▶ _Stated problem_:
Lay out each line of the material as one string in a JSON list, in order, skipping blank lines.

▶ _Element and text location data_:
.....

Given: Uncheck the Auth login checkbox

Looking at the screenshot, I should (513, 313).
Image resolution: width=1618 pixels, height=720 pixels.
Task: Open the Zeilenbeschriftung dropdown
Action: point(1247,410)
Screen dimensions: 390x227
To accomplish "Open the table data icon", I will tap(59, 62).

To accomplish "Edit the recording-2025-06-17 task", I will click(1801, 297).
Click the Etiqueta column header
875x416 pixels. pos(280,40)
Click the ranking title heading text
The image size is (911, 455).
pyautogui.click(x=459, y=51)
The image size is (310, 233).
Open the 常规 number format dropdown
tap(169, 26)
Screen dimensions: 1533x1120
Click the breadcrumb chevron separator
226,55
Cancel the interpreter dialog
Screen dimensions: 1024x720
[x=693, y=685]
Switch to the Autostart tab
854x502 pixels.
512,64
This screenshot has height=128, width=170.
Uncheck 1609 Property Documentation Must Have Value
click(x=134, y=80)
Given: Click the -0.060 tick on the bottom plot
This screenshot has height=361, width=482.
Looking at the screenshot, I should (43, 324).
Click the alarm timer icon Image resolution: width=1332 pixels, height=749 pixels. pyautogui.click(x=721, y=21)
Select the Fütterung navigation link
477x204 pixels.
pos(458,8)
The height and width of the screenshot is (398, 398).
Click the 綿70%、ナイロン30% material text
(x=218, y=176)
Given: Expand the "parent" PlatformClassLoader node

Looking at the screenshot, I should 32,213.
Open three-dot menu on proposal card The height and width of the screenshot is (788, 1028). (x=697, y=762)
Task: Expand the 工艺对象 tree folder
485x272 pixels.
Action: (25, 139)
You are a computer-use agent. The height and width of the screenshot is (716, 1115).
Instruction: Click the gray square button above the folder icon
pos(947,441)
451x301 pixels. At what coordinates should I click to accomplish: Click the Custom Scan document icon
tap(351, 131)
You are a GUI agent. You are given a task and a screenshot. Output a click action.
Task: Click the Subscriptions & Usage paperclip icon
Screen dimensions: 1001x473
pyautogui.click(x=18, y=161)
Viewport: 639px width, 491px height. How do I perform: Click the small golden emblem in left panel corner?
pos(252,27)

.....

▶ _Output for this exercise_:
[
  "Given: Uncheck the Auth login checkbox",
  "Looking at the screenshot, I should (513, 313).",
  "Image resolution: width=1618 pixels, height=720 pixels.",
  "Task: Open the Zeilenbeschriftung dropdown",
  "Action: point(1247,410)",
  "Screen dimensions: 390x227",
  "To accomplish \"Open the table data icon\", I will tap(59, 62).",
  "To accomplish \"Edit the recording-2025-06-17 task\", I will click(1801, 297).",
  "Click the Etiqueta column header",
  "875x416 pixels. pos(280,40)",
  "Click the ranking title heading text",
  "The image size is (911, 455).",
  "pyautogui.click(x=459, y=51)",
  "The image size is (310, 233).",
  "Open the 常规 number format dropdown",
  "tap(169, 26)",
  "Screen dimensions: 1533x1120",
  "Click the breadcrumb chevron separator",
  "226,55",
  "Cancel the interpreter dialog",
  "Screen dimensions: 1024x720",
  "[x=693, y=685]",
  "Switch to the Autostart tab",
  "854x502 pixels.",
  "512,64",
  "This screenshot has height=128, width=170.",
  "Uncheck 1609 Property Documentation Must Have Value",
  "click(x=134, y=80)",
  "Given: Click the -0.060 tick on the bottom plot",
  "This screenshot has height=361, width=482.",
  "Looking at the screenshot, I should (43, 324).",
  "Click the alarm timer icon Image resolution: width=1332 pixels, height=749 pixels. pyautogui.click(x=721, y=21)",
  "Select the Fütterung navigation link",
  "477x204 pixels.",
  "pos(458,8)",
  "The height and width of the screenshot is (398, 398).",
  "Click the 綿70%、ナイロン30% material text",
  "(x=218, y=176)",
  "Given: Expand the \"parent\" PlatformClassLoader node",
  "Looking at the screenshot, I should 32,213.",
  "Open three-dot menu on proposal card The height and width of the screenshot is (788, 1028). (x=697, y=762)",
  "Task: Expand the 工艺对象 tree folder",
  "485x272 pixels.",
  "Action: (25, 139)",
  "You are a computer-use agent. The height and width of the screenshot is (716, 1115).",
  "Instruction: Click the gray square button above the folder icon",
  "pos(947,441)",
  "451x301 pixels. At what coordinates should I click to accomplish: Click the Custom Scan document icon",
  "tap(351, 131)",
  "You are a GUI agent. You are given a task and a screenshot. Output a click action.",
  "Task: Click the Subscriptions & Usage paperclip icon",
  "Screen dimensions: 1001x473",
  "pyautogui.click(x=18, y=161)",
  "Viewport: 639px width, 491px height. How do I perform: Click the small golden emblem in left panel corner?",
  "pos(252,27)"
]